Clinical Outcomes at Fortis Healthcare

Clinical Outcomes are the globally agreed upon, evidence-based measurable changes in health or quality of life resulting from patient care. Reporting of outcomes and their continuous monitoring provides an opportunity for both assessing and improving the quality of patient health and care.

Fortis Healthcare Limited, one of the largest integrated, healthcare service provider in the country is the first hospital network to implement and monitor clinical outcomes in India. This initiative further strengthens our commitment to PATIENT CENTRICITY by striving towards continuous clinical excellence through improvement and enhancement of our clinical care services. Further, the introduction of Patient-Reported Outcomes Measurement [PROM] lends the voice of the patient to the entire process and helps enhance patient engagement and experience. Constant evaluation of our clinical outcomes against best available global standards motivates our medical workforce to continuously improve all aspects of our practice.

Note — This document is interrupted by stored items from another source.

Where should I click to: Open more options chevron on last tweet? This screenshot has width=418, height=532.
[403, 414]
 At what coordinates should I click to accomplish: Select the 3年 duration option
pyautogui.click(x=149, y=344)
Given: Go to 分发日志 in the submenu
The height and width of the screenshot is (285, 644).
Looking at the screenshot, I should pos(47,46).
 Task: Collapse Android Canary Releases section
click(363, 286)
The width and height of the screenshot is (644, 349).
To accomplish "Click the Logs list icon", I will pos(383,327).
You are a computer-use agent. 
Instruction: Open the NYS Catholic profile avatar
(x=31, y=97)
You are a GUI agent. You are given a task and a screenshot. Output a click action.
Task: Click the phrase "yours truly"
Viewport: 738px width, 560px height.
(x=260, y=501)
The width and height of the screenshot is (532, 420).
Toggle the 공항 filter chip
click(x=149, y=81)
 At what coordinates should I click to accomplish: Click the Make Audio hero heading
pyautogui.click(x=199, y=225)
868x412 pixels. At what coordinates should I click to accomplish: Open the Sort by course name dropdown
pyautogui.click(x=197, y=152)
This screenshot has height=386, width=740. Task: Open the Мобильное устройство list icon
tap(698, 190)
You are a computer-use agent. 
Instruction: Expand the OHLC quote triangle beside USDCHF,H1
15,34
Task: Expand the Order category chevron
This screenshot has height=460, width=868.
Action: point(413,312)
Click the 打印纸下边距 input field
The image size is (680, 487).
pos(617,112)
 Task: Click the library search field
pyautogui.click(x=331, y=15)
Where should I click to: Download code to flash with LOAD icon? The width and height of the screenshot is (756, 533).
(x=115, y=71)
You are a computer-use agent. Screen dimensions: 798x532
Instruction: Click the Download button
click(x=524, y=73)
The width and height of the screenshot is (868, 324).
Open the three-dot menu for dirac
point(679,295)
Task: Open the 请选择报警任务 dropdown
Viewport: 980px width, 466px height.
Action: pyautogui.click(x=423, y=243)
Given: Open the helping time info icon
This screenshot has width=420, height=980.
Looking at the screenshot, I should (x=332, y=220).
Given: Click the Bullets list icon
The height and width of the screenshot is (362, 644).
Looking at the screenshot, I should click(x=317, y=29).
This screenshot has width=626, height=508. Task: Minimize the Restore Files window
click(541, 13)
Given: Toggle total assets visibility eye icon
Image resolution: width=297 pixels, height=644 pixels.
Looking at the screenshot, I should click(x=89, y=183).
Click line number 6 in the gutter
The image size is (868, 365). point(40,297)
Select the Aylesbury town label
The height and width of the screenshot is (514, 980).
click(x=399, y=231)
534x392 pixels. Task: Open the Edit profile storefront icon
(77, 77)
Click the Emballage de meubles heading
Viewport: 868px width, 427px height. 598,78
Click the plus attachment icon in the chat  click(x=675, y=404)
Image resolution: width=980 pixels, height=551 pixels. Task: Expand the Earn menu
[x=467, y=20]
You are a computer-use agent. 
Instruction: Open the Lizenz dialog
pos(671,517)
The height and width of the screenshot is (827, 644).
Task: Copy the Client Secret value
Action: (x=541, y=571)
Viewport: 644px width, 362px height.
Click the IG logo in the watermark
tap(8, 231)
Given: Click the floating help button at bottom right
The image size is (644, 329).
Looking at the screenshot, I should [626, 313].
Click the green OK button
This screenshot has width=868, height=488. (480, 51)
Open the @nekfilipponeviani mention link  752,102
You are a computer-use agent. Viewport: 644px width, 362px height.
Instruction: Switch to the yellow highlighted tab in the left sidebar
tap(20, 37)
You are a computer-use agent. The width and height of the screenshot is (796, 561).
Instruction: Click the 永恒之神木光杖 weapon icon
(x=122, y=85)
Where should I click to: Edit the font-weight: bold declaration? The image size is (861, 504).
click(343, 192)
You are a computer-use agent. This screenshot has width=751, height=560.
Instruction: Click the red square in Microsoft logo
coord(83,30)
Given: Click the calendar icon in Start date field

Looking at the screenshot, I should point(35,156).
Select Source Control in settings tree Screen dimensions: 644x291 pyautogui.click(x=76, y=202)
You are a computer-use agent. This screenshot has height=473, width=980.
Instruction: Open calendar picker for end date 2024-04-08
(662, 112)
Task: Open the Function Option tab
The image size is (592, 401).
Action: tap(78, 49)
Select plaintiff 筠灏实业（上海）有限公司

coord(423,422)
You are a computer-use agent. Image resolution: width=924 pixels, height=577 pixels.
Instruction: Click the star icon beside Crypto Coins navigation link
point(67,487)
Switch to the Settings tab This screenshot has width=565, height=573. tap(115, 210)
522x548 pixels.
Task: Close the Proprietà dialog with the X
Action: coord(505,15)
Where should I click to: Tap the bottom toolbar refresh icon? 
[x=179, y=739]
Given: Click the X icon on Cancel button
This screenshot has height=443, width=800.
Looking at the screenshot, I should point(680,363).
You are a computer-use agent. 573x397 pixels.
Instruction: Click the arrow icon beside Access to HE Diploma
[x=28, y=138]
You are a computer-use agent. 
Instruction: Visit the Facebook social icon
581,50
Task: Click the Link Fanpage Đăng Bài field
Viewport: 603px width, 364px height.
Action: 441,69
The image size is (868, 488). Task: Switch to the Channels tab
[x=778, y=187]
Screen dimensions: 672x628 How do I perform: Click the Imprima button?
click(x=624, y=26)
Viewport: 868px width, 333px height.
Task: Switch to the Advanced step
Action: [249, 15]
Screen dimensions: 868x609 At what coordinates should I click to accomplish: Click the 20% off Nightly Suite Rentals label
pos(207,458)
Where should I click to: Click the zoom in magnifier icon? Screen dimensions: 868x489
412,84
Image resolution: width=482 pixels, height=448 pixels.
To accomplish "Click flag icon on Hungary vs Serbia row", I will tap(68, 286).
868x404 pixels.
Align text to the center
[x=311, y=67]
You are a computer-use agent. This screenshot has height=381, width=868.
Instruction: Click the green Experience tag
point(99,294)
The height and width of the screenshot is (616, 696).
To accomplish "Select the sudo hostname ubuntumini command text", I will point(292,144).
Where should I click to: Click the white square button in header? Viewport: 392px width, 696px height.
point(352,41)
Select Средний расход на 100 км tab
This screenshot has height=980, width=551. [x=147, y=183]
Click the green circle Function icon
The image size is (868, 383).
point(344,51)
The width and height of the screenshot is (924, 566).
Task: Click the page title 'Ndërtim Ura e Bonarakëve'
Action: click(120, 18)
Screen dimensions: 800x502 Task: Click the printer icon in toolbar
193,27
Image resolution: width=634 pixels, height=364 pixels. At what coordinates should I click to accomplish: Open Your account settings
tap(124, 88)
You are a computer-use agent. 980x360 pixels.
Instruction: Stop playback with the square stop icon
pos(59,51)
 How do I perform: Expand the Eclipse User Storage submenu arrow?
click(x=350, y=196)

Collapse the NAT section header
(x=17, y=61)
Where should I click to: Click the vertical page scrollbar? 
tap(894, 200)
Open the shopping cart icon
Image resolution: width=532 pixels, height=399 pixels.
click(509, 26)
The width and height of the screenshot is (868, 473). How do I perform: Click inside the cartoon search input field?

Fortis clinical outcomes are based on measurement of disease course and progression, quality of clinical care being provided, the success of the procedures/interventions carried out, and actual benefit perceived by the patient.

Details of individual procedure outcomes as measured using internationally accepted parameters and criteria, and further validated by our clinical experts, are published here and showcase our commitment to transparency in healthcare. Fortis is the FIRST to embark on the journey of publishing clinical outcomes data in the public realm.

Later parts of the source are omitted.